Pup's BIGNATION:  Holiday Gumbo
 
The UPS guy, working late during the holiday rush in mid-December, decided to back into my driveway.  That started the whole thing.  He’s a fine fellow who moved down here to Mississippi from New York just recently and is still absorbing some of the local ways.  I understand this, went through it myself when I arrived from New York in 1984 myself.  I’m still working on parts of what it means to be “from here” and more, on what it means to have kids who are from here when you are not.

I also understand why he wanted to back in.  He could pass the driveway and wheel in backwards with a lot more clearance for the nose of big brown.  Depending on where you are sitting that seems easier than pulling in straight and backing out blind around the trees and trash cans and kids bicycles. But it was about nine in the dark heart of a midwinter evening and a strip of gumbo mud, invisible under a cloak of fallen leaves, was lying in wait.  Like a snapping turtle, but not sleepy, even in December.  Just waiting.
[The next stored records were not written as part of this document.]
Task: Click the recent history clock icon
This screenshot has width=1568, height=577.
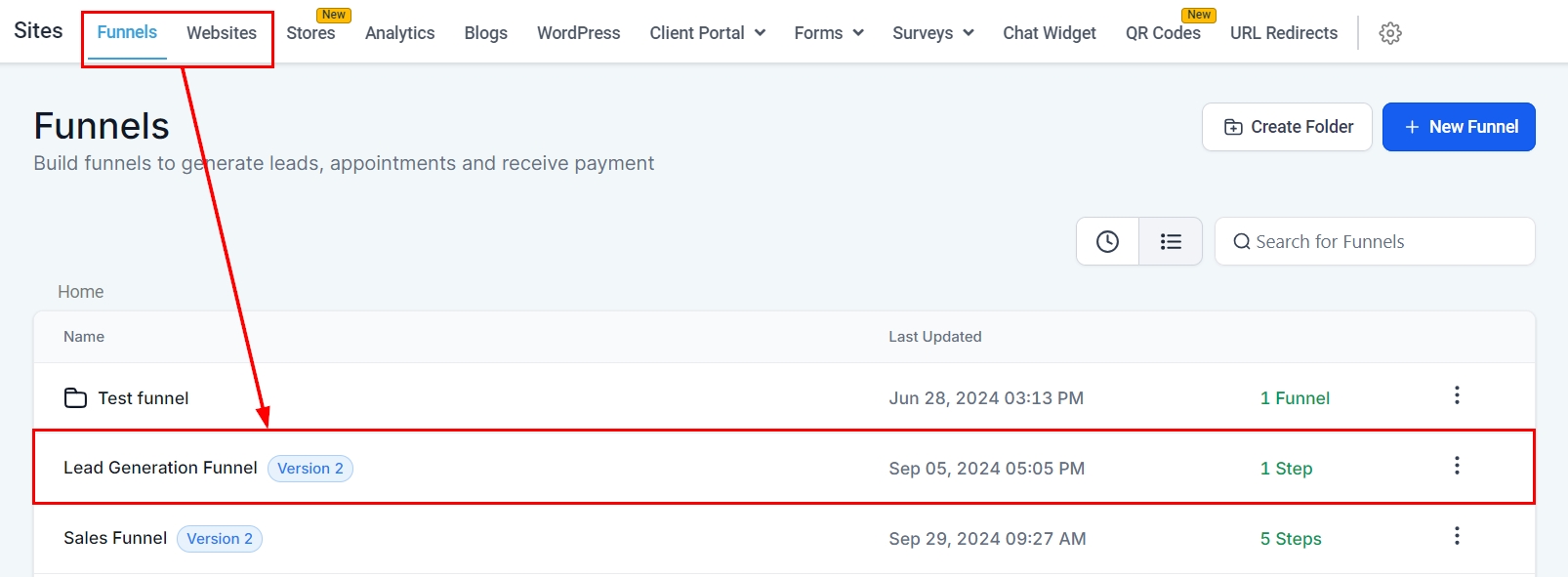Action: [1107, 241]
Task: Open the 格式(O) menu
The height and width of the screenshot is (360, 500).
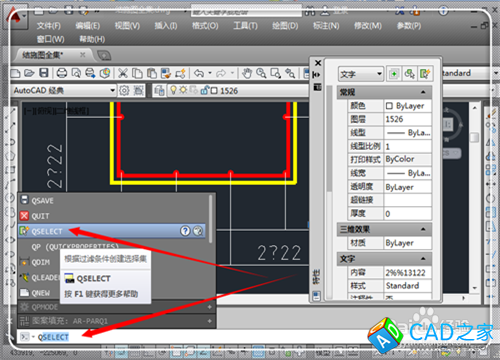Action: click(205, 26)
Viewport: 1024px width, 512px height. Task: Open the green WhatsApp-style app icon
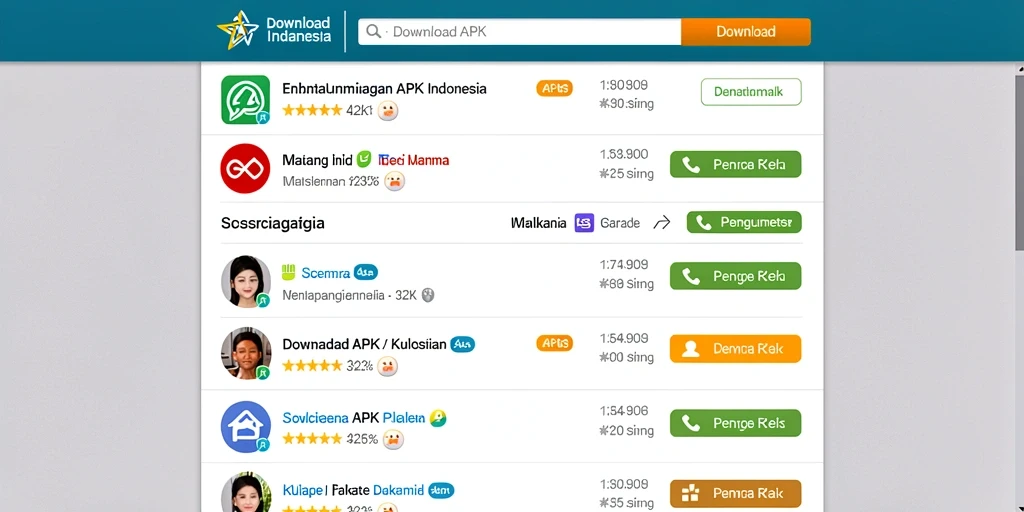[246, 99]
My driveway, you see, is really just a few yards of concrete  at the back of the garage.  Everything else in the half-mile between that concrete and the two-lane county hardball is either slag, gravel, or, if you stray, clay dirt with varying percentages of “clay” and “dirt” in the mix.  He caught the whole right side of the truck in a 60/40 clay/dirt slurry that took big brown over at a fairly alarming angle, mud to the gunwales on that side.  The driver had to climb down from the new heights the driver’s side had reached.  I heard him before he did, running the engine up and spraying mud halfway to top of the pines. 

I got my boots on and found a light, found the driver trying to decide what to do. He thought we were asleep and seemed not to have considered waking the family.  This is part of the “being from here” thing, I guess.  Out in the country if you need help, you get help.  It would be unusual if a stranger were turned away, much less a stranger with a five-ton van stuck in your yard.  So anyway I helped him.  It was easy -- I just woke up my father-in-law.  Now that’s nothing to do with being “from” anywhere, that’s just family.  If you call, even if you’re the son-in-law who left his day job to sell pocketknives on the internet, they generally come.
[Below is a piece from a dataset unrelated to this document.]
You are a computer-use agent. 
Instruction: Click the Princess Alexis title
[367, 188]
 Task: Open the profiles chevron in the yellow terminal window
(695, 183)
Dad did come down in fine spirits with the tractor and some chain and my brother-in-law Steve following in his jeep.  It didn’t take much to get the tractor in place and chains on although I noticed Dad was having some trouble backing with any precision.  Steve would yell “back a foot” and Dad would rock six inches back and 18 inches forward.  I was on the side of the tractor relaying Steve’s instructions up to Dad.  Steve was standing on the hay fork hollering, the UPS guy was gulping down some coffee I had reheated and probably watching to see how close exactly the tines of that fork were coming to tickling the underbelly of big brown. 
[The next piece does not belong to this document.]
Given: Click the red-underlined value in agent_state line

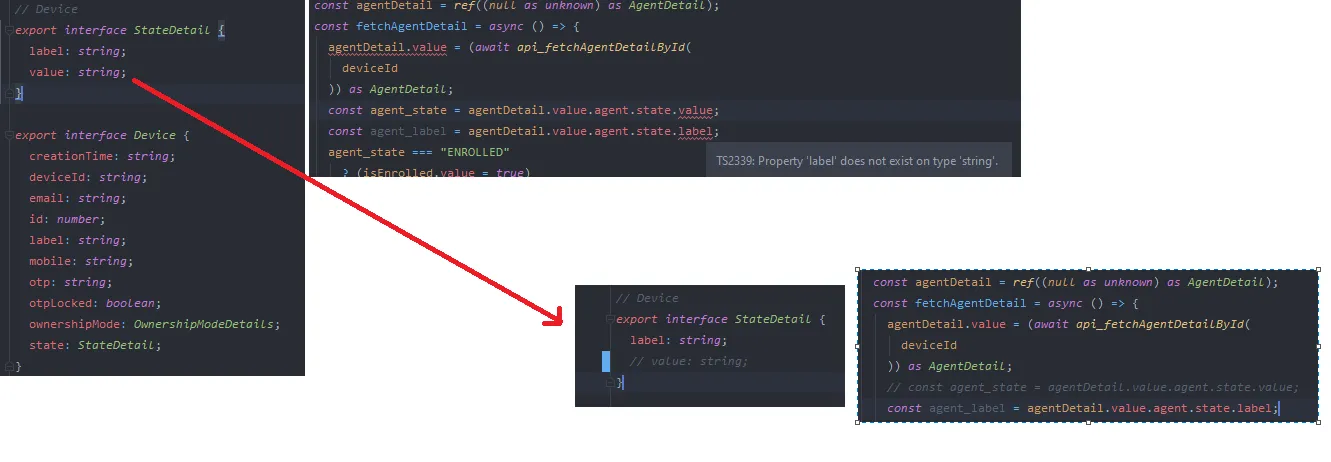Looking at the screenshot, I should coord(697,110).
We did get it rigged though, and Steve kept all ten fingers despite Dad’s erratic adjustments pulling the chain taut at unexpected moments.  We yanked my New York buddy’s truck out of that mud on the first pull, dragged it a bit further than he thought we might should have -- we were actually headed out toward the pond dam when Dad rolled to a stop and we cut big brown loose.  I had climbed up next to Dad during the pull and after Steve unhooked the truck Dad asked me to stay up there with my light as he turned around and circled back up to the barn. “No lights on the front”, he pointed out, and I understood why Steve had come down behind him in the jeep.  Then I asked, on a hunch, if he was having any other problems with the tractor.  Dad paused and said “Air in the line.  No brakes to speak of.”  That explained the rocking and rolling as we hooked up and hauled big brown.  It took till the next day, as I was thanking Dad for the rescue work, for him to mention that the tractor had also “gotten temperamental  about starting.”  “Five degrees colder, “ he said, “and it wouldn’t have.”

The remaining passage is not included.